Schematic representation of GLAST regulation in relation to nNOS/NO signaling. The left side of the figure depicts a glutamatergic PN synapse in the absence of nNOS‐derived NO signaling, while the right side depicts a physiological glutamatergic synapse with nNOS expression and NO production. (1.a) PF stimulation triggers the production of NO via calcium‐dependent nNOS. (1.b) NO production can also be stimulated by glutamate uptake within BG, again through a calcium‐dependent mechanism. (2) Glutamate released by PFs/CFs are uptake by GLAST and co‐transported with 3 Na⁺ ions into the BG cytosol. Right side: (3.a) NO produced by both PF terminals and BG will activate PKG through the classical NO‐cGMP‐PKG pathway, causing transport of GLAST to the BG PM. (4.a) Additionally, the increased Na⁺ influx through GLAST activity, along with the presence of NO, causes a reversal of the NCX, allowing for Na⁺ to be shuttled outside of the BG and causing an influx of Ca²⁺ into the BG. (5.a) As a result, appropriate glutamate clearance from the synaptic cleft occurs, contributing to the normal function of PNs in the cerebellum. Left side: (3.b) In the absence of nNOS/NO signaling, there is less activation of PKG and therefore less transport of GLAST to the BG PM. (4.b) Additionally, the lack of NO and lower Na⁺ from active GLAST transporters results in lower activity of the NCX in reverse mode and less Ca²⁺ influx into the BG cytosol, which can cause BG process retraction and less BG ensheathment of the synaptic cleft. (5.b) As a result, the decrease in glutamate uptake efficiency will result in an overload of glutamate in the synaptic cleft, leading to PN excitotoxicity

CONFLICT OF INTEREST

The authors declare no competing financial or non‐financial interests.

Supporting information

Supplemental Figure 1 Percentage of GLAST‐positive cells in WT and nNOS ^−/− primary cerebellar astrocyte cultures. Bar graph depicts the percentage of GLAST‐positive cells in WT and nNOS^−/− primary cerebellar astrocyte cultures. WT: 91.9 ± 1.2%, N = 3 technical replicates, n = 16 images analyzed; nNOS^−/−: 91.8 ± 1.1%, N = 3 technical replicates, n = 19 images analyzed.
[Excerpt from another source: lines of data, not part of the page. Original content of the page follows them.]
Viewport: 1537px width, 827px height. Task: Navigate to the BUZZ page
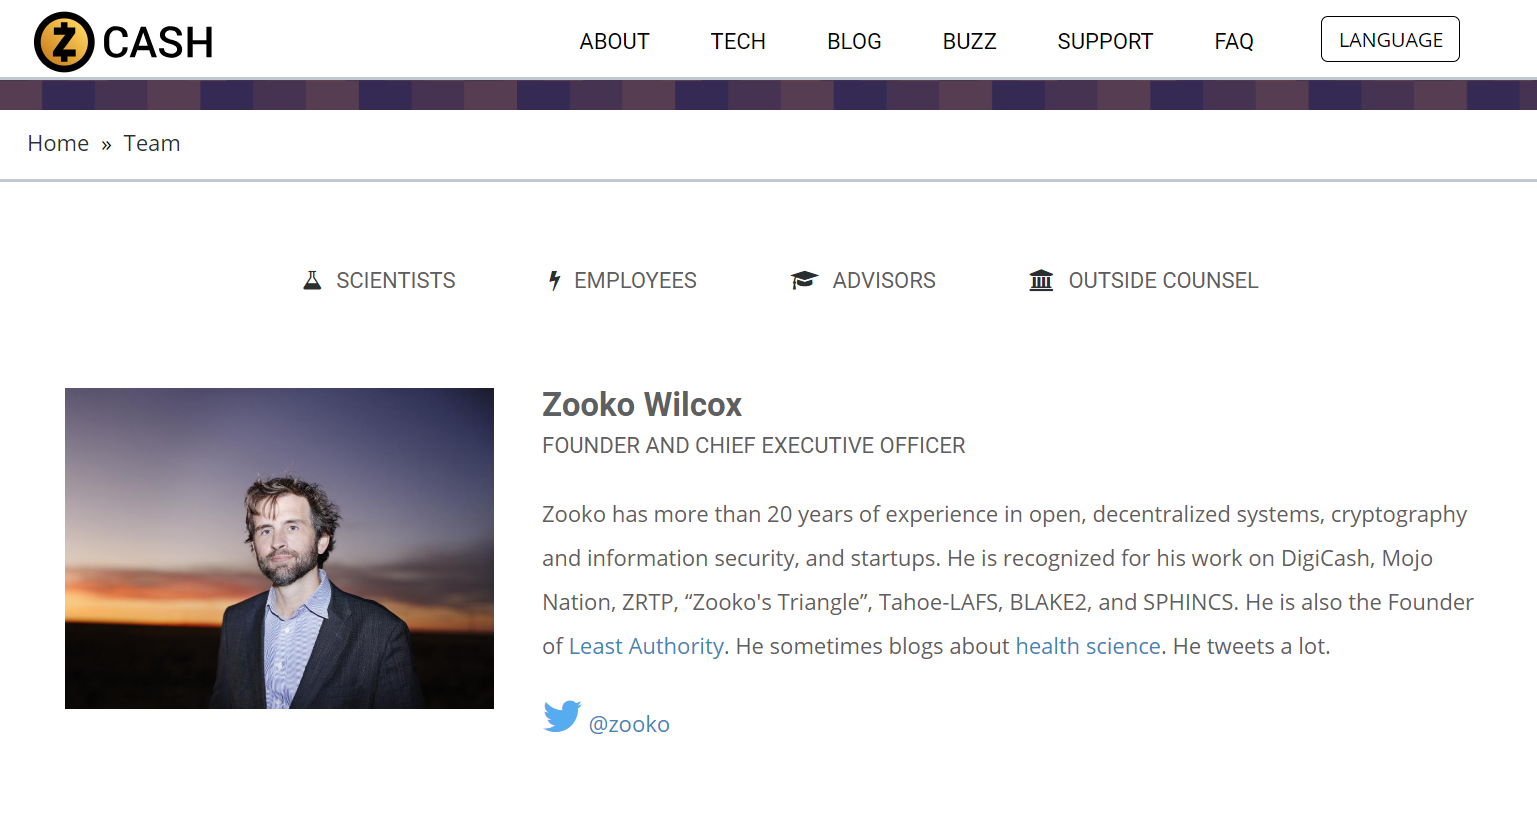point(969,41)
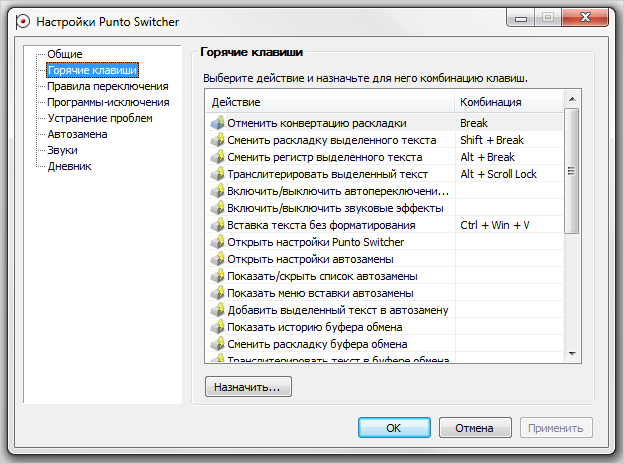Click the "Отмена" button
Viewport: 624px width, 464px height.
tap(474, 428)
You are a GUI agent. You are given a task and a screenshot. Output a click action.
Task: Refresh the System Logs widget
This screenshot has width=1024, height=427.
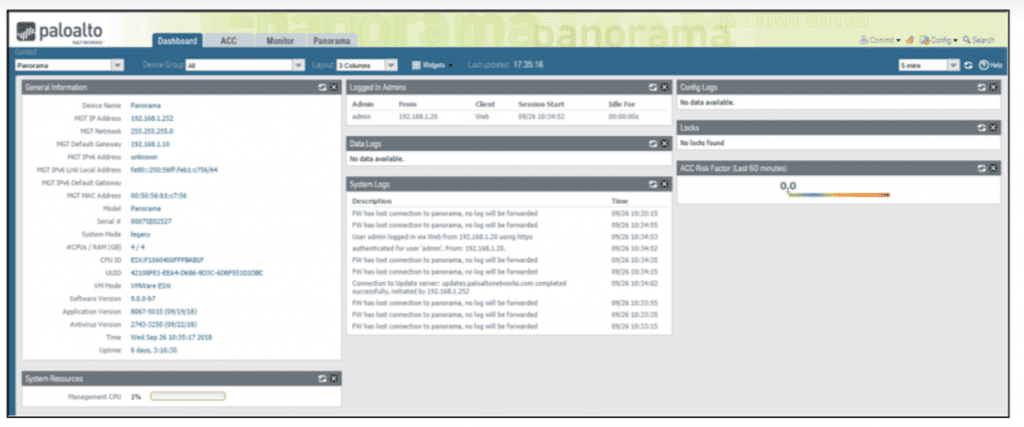tap(652, 185)
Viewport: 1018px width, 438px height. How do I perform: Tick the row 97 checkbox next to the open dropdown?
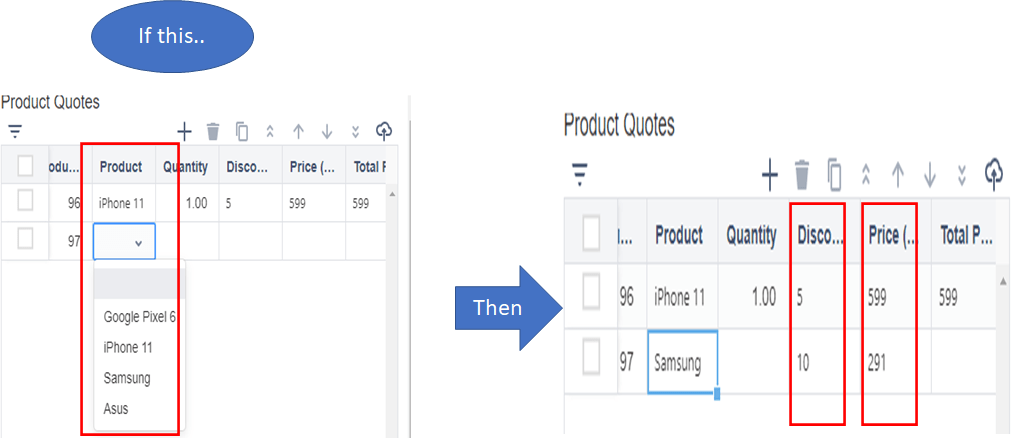26,239
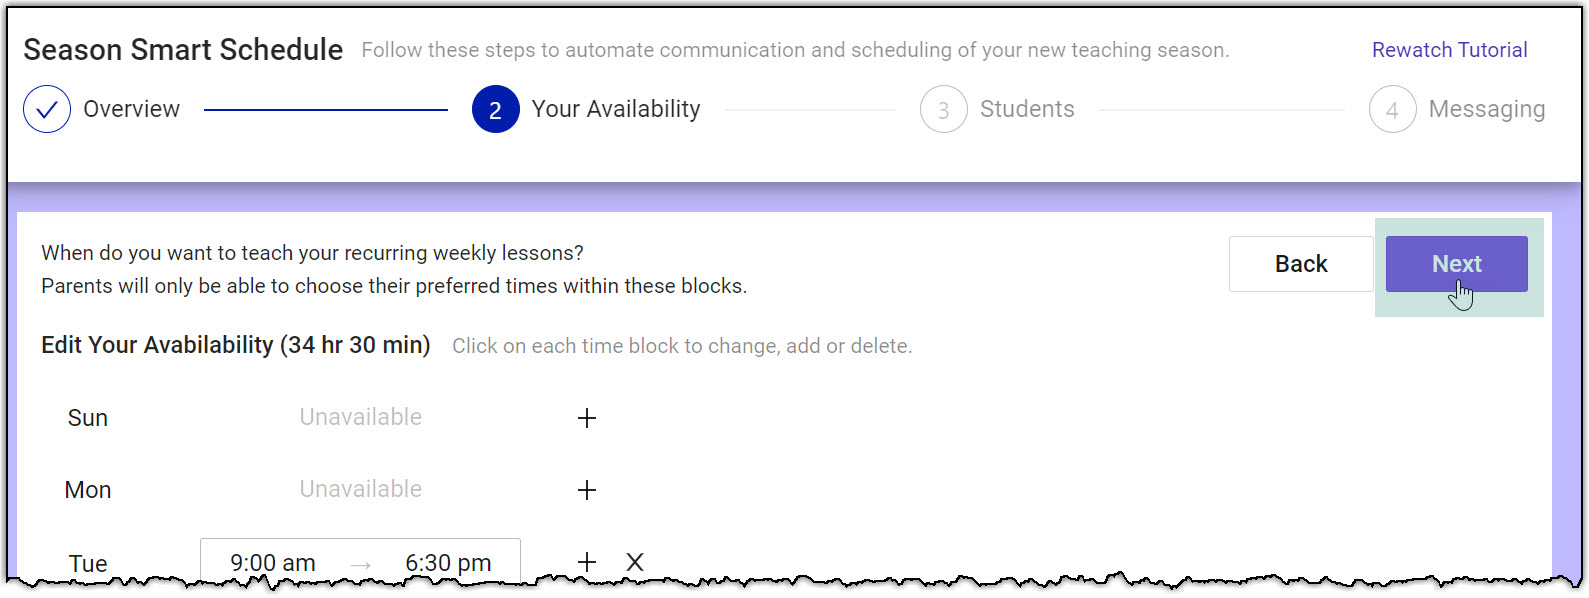The width and height of the screenshot is (1589, 598).
Task: Click Sunday's Unavailable text
Action: pyautogui.click(x=360, y=417)
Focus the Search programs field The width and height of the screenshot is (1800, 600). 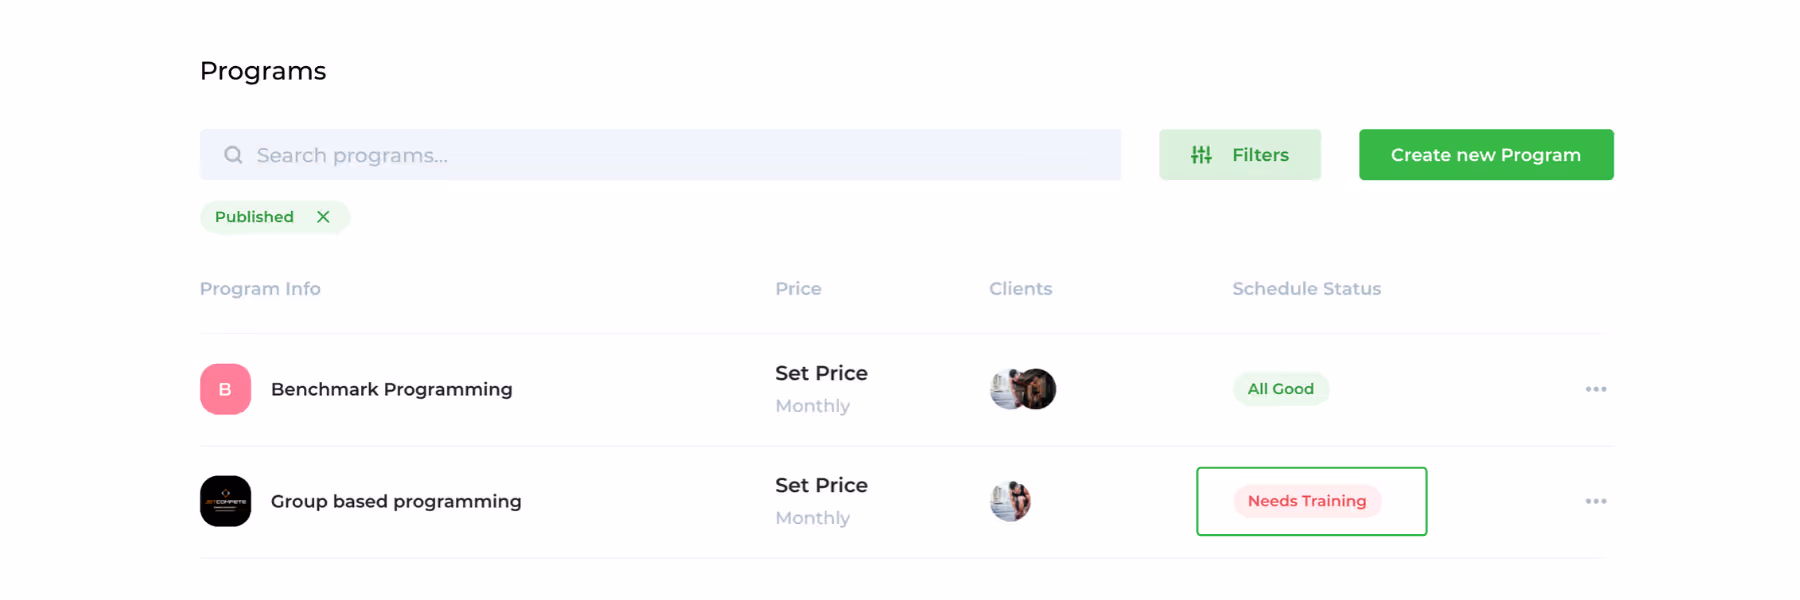(680, 155)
Supplemental Figure 2 Determination of PM protein expression via western blot. Representative western blot of in vivo GLAST expression resulting in two distinct bands, one at 60 kDa and another at 55 kDa. Lanes 1 and 4 represent total protein extract of 7 weeks nNOS^−/− cerebellar tissue. Lane 2 depicts 7 W nNOS^−/− cerebellar tissue processed using a membrane protein extraction kit. Lane 3 depicts 7 W nNOS^−/− cerebellar tissue that has been biotinylated for plasma membrane proteins. Lane 5 shows the cytosolic fraction of 7 weeks nNOS^−/− cerebellar tissue that had been biotinylated for plasma membrane proteins. Specifically, lane 3 only presents with one band at the 60 kDa level, while the 5 kDa band (as well as GAPDH), is not present. Likewise, the cytosolic portion of the biotinylated sample shows the 50 kDa band, as well as GAPDH, with no evidence of the 60 kDa band. Therefore, the 60 kDa band will be equated with the plasma membrane expression of GLAST.

Tellios, V. , Maksoud, M. J. E. , & Lu, W.‐Y. (2022). The expression and function of glutamate aspartate transporters in Bergmann glia are decreased in neuronal nitric oxide synthase‐knockout mice during postnatal development. Glia, 70(5), 858–874. 10.1002/glia.24143

DATA AVAILABILITY STATEMENT

The data that support the findings of this study are available from the corresponding author upon reasonable request.